Auction Algorithms for Market Equilibrium with Weak Gross Substitute Demands

TL;DR

This paper introduces a simple auction algorithm for approximate market equilibrium in Arrow-Debreu markets with weak gross substitutes demands, leveraging a price update oracle, and applies it to approximate Nash social welfare solutions.

Contribution

It presents a novel auction algorithm for WGS demands using a price oracle, and provides the first polynomial-time approximation for a relaxed Nash social welfare problem.

Findings

Efficient auction algorithm for WGS demands with a price oracle.

Polynomial-time approximation for Nash social welfare with capped utilities.

Implementation of specific oracles for bounded elasticities and Gale demand systems.

Abstract

We consider the Arrow--Debreu exchange market model under the assumption that the agents' demands satisfy the weak gross substitutes (WGS) property.

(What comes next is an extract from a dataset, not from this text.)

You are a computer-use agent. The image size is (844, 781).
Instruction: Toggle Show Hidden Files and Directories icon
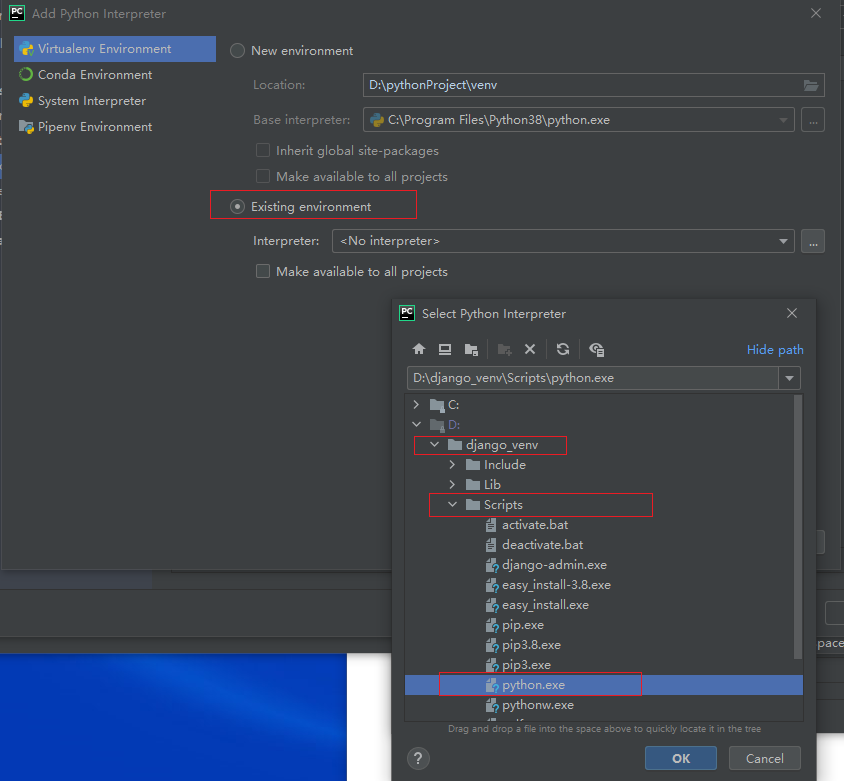pyautogui.click(x=596, y=349)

We present a simple auction algorithm that obtains an approximate market equilibrium for WGS demands assuming the availability of a price update oracle. We exhibit specific implementations of such an oracle for WGS demands with bounded price elasticities and for Gale demand systems. As an application of our result, we obtain an efficient algorithm to find an approximate spending-restricted market equilibrium for WGS demands, a model that has been recently introduced as a continuous relaxation of the Nash social welfare (NSW) problem. This leads to a polynomial-time constant factor approximation algorithm for the NSW problem with capped additive separable piecewise linear utility functions; only a pseudopolynomial approximation algorithm was known for this setting previously.